Iniciado por
kaleido
una pregunta diganme como sellama su dios?
"YO SOY" es su nombre. Y la Segunda Persona de su Santísima Trinidad se encarnó en el seno de la Virgen María y desde entonces se llama JESÚS, que significa "el que salva", al que se le agrega el término Cristo, que significa "el ungido" y forma el nombre de Jesucristo o Cristo Jesús. también simbólicamente un ángel le llamó "Emmanuel", que significa "Dios con nosotros".

Iniciado por
Socorp
Hola,
en estos casos es mejor como hago yo: no pecar. Si uno està libre de pecados no necesita ir a confesarse.

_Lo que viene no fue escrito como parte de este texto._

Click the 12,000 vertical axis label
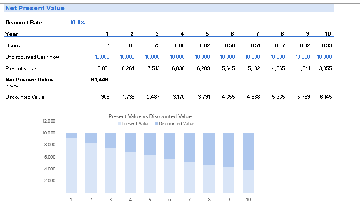Screen dimensions: 360x206 (49, 121)
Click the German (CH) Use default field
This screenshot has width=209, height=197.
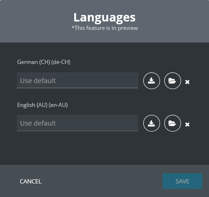(77, 80)
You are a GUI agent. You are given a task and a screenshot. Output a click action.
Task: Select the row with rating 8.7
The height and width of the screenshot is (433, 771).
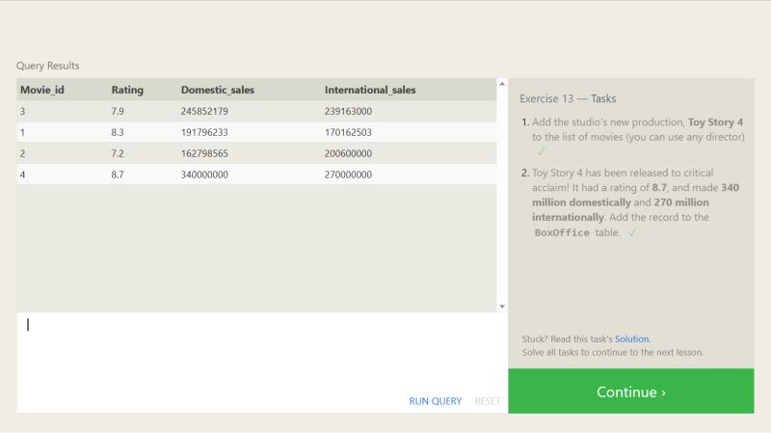click(256, 175)
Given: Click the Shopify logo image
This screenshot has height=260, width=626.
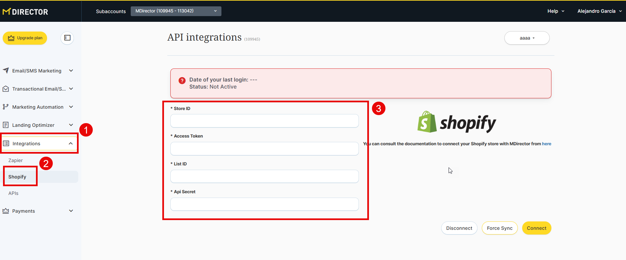Looking at the screenshot, I should point(457,122).
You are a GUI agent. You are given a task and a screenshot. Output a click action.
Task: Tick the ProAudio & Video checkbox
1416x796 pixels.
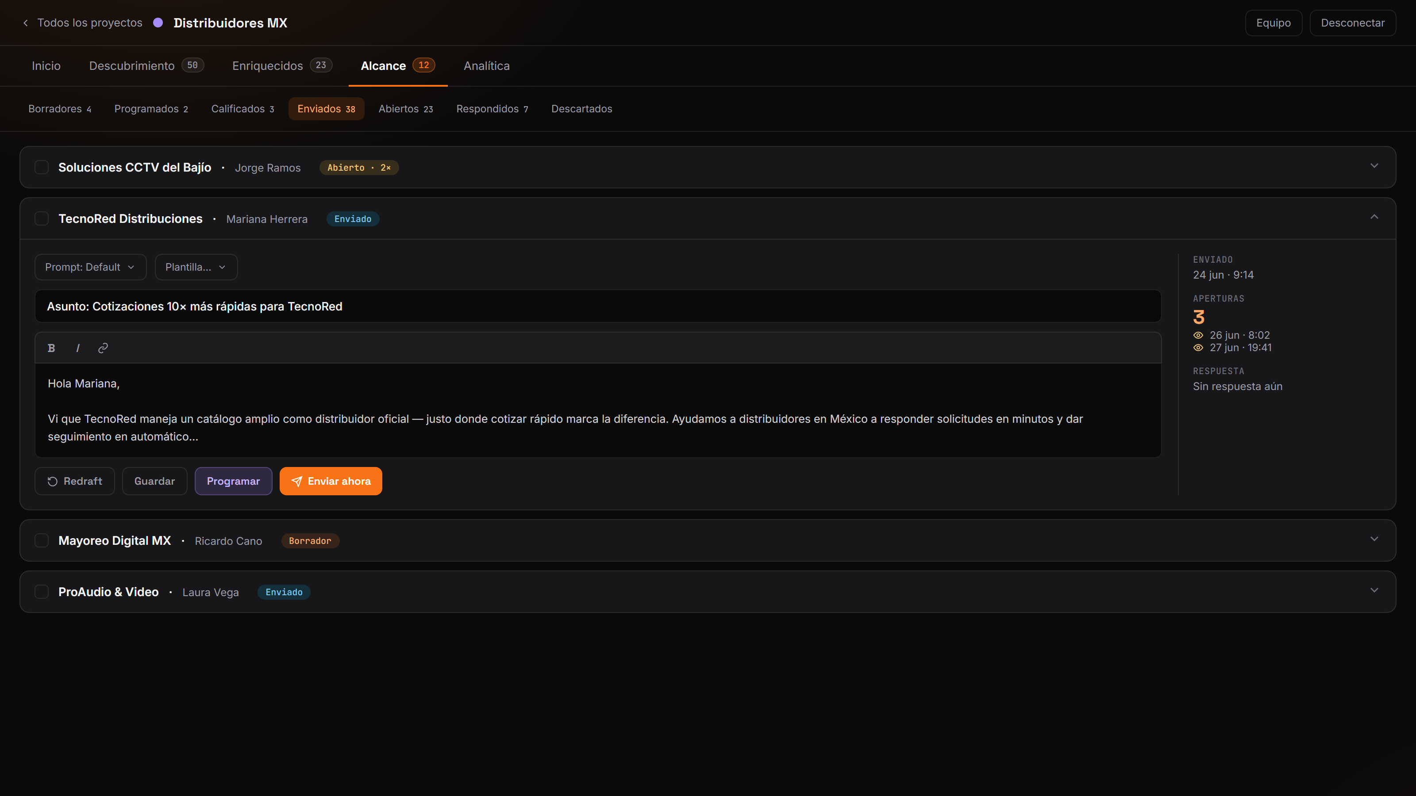click(42, 592)
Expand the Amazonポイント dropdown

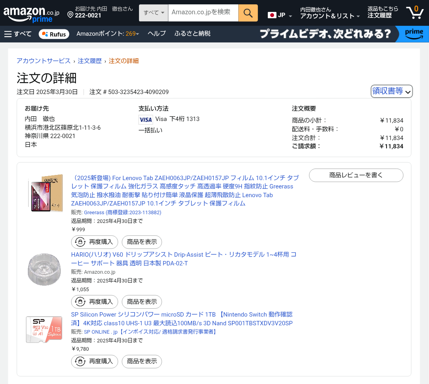[x=108, y=34]

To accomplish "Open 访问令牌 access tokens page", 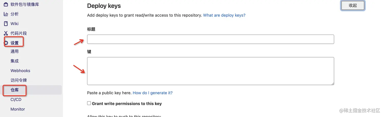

Muchos se portan mal y se confiesan los domingos...¿Cuàl es la gracia? ¿No es mejor no pecar como hago yo?
Saludos.
Hola, Socorp. No tengo por qué dudar de lo que dices, aunque sería admirable encontrar a una persona que no cayera en pecados mortales ni veniales, que no hiciera nada de la lista del enlace que he puesto en mi mensaje anterior. De hecho, ninguno de los grandes santos han estado libres de pecado, tan sólo Jesucristo y la Virgen María.
La gracia de esto no es no pecar, sino luchar por amor para no pecar y para levantarse cuando uno cae. A veces, el Señor nos deja sin fuerzas para que caigamos aunque sea en pecados veniales. Estas caídas sirven para ser más humildes y probar nuestro amor levantándonos.
Las personas que no caen en pecados mortales, aun así frecuentan la confesión por adquirir la Gracia, la fuerza que te da ese sacramento, porque si se busca bien siempre tenemos algún pecadillo venial aunque sea: no rezar lo suficiente, omitir ciertas buenas acciones que podríamos hacer, distraernos en misa, no ser lo suficientemente dulce y cordial al hablar con las personas o no ser lo suficientemente firme para decirles lo que necesitan oír para su bien, no mortificarnos lo suficiente para ofrecer esa cruz al Señor, etc. Lo mejor es confesarse cada semana por ganar la gracia del sacramento, y por supuesto intentar no pecar ni venialmente, aunque si se cae, uno se levanta y a luchar de nuevo. Ser flores puras, hijos fieles y buenos del que tanto nos ama, pero no es fácil y el Señor siempre nos perdona para que volvamos a intentarlo.
Inmaculado Corazón de María, ¡sed mi salvación, Madre Mía!